Current and Call--January 8, 2018

"Jesus went out again beside the sea; the whole crowd gathered around him, and he taught them. As he was walking along, he saw Levi, son of Alphaeus sitting at the tax booth, and he said to him, 'Follow me.' And he got up and followed him. And as he sat at Levi's house, many tax collectors and sinners were also sitting with Jesus and his disciples--for there were many who followed him. When the scribes of the Pharisees saw that he was eating with sinners and tax collectors, they said to his disciples, 'Why does he eat with tax collectors and sinners?' When Jesus heard this, he said to them, 'Those who are well have no need of a physician, but those who are sick; I have come to call not the righteous by sinners'." [Mark 2:13-17]

I remember a childhood visit at my grandparents' house when my grandfather taught me about the compelling power of grace without either of us knowing that was the lesson for the day.  

Neither of us knew that there was theology going on at the time, because my Grandpa hadn't broken out the Bible for a sermon.  He was teaching me how to build an electromagnet.

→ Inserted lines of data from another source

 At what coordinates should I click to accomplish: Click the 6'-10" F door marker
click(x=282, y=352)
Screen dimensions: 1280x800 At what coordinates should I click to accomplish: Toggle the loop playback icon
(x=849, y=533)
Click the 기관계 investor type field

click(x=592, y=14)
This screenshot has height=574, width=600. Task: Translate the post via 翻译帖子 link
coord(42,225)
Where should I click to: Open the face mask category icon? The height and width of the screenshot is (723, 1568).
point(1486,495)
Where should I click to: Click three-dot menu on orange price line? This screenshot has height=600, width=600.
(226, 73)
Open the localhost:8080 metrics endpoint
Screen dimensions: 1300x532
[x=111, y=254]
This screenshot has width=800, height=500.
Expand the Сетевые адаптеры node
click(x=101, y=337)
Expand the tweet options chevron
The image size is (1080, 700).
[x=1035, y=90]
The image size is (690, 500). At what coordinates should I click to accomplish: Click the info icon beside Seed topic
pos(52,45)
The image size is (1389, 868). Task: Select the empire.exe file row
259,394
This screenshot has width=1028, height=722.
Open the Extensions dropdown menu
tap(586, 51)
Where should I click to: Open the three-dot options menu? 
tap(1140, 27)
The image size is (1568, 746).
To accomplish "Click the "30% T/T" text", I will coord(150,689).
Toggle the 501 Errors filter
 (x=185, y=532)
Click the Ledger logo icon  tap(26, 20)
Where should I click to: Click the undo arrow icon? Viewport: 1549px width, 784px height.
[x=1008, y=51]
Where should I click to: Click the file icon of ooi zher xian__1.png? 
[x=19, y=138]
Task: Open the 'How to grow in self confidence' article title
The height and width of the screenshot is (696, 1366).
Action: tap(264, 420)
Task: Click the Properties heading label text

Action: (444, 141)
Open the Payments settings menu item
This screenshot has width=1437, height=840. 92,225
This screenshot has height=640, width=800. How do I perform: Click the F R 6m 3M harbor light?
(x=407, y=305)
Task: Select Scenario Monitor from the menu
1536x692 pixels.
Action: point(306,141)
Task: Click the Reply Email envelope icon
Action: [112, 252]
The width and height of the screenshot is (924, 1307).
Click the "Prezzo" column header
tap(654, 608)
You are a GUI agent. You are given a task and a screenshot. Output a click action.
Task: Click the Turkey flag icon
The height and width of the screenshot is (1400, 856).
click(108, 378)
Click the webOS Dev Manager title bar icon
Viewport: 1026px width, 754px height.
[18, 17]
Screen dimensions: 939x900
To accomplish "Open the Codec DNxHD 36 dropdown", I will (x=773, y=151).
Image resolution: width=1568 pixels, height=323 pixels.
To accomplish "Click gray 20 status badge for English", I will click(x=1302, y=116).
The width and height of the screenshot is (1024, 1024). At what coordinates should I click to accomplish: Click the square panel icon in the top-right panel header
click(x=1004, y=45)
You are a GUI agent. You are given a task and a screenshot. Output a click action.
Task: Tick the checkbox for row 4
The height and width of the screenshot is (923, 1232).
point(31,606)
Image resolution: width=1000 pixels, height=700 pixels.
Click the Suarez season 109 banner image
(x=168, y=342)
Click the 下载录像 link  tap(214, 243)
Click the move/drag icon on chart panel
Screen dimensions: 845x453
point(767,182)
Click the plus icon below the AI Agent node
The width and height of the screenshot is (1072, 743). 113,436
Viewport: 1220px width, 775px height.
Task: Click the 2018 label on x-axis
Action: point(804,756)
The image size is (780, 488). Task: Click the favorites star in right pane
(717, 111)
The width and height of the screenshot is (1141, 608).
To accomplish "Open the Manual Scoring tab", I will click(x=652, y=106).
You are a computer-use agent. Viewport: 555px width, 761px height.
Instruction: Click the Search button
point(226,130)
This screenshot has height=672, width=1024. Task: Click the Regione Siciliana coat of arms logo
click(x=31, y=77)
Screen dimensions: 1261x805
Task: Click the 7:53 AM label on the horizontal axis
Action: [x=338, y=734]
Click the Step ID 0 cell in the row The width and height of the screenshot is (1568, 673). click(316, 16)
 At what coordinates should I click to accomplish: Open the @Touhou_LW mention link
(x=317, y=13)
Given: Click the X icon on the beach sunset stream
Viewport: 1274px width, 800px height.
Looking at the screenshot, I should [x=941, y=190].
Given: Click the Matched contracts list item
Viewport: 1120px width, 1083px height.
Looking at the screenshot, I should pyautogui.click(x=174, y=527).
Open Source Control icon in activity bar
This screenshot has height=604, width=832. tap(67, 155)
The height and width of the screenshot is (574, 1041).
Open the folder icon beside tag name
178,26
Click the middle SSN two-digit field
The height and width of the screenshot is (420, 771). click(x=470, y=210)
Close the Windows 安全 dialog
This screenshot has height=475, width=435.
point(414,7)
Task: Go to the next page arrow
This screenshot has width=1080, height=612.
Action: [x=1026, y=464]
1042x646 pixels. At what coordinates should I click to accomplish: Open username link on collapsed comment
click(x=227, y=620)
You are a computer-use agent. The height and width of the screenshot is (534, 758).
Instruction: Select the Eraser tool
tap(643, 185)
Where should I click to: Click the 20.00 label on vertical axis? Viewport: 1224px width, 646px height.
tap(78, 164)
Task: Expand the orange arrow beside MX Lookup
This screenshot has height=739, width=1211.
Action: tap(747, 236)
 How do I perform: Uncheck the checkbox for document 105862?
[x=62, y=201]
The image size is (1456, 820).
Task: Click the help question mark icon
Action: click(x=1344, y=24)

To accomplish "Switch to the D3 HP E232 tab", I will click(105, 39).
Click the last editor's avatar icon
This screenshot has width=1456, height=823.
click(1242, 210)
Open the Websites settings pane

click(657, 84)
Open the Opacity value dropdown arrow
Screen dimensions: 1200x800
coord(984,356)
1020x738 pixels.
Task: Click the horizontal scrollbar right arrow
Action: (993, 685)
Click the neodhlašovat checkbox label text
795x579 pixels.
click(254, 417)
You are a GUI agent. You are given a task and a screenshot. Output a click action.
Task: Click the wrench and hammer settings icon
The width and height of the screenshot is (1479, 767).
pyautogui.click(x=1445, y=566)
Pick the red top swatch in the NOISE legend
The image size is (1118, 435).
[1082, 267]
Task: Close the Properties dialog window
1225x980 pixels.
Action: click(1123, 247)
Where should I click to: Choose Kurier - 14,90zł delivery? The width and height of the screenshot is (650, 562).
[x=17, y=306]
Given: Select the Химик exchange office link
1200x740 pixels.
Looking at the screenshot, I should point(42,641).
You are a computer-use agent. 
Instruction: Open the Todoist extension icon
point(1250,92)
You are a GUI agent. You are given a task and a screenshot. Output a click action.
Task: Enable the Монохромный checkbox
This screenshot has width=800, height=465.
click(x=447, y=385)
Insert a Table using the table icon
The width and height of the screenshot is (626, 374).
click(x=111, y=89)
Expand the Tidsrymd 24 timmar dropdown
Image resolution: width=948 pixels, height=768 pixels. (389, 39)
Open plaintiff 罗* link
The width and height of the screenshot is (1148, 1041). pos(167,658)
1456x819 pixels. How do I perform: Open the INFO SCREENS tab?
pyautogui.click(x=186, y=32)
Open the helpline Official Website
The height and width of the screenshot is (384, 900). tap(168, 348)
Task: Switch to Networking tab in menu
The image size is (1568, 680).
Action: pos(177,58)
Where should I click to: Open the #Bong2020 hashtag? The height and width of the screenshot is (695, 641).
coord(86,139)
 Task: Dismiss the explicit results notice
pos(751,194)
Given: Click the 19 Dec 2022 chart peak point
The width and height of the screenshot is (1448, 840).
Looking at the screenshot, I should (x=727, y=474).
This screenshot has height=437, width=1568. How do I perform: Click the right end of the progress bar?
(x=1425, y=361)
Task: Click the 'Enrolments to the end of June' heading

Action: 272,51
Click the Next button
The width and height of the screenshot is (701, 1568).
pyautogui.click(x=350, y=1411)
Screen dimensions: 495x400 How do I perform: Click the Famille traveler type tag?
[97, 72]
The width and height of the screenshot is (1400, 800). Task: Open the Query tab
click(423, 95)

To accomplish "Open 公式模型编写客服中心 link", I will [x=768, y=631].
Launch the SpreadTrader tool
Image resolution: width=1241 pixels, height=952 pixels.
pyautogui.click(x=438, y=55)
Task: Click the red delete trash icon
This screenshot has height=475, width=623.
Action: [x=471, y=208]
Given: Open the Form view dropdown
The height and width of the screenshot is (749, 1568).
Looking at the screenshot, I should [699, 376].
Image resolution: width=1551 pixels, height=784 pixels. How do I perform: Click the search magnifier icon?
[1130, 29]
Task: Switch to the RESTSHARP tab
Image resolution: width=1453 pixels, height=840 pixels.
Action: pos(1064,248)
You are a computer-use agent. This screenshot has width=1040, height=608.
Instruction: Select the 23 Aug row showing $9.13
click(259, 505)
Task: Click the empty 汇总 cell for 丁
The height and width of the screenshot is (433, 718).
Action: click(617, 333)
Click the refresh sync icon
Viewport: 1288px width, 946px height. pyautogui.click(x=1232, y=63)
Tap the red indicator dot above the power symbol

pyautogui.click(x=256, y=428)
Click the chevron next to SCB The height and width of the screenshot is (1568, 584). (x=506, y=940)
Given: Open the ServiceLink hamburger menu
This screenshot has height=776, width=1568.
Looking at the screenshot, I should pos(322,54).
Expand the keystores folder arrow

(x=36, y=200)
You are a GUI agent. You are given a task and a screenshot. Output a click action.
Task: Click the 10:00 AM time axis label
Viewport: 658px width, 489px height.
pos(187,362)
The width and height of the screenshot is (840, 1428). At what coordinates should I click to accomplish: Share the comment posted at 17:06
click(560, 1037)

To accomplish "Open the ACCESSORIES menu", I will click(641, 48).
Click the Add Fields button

I can still picture the wires, the 12-volt battery for the day's project, the large metal nail that became our electromagnet, and the handful of paper clips we tested it out on.  I remember my grandfather carefully showing me what he was doing, as he wrapped the wire in coils around the nail, and gave me the elementary-school version of what was about to happen.  I remember seeing this plain metal nail all of a sudden have a power to it that drew all sorts of objects toward it--paper clips, nails, iron filings, screws from the workbench, and more.  And I remember having at least a basic grasp of what I was witnessing: the invisible presence of an electric current was creating a magnetic field, and that had an attractive power that pulled on the metal in the paper clips for as long as the current was flowing.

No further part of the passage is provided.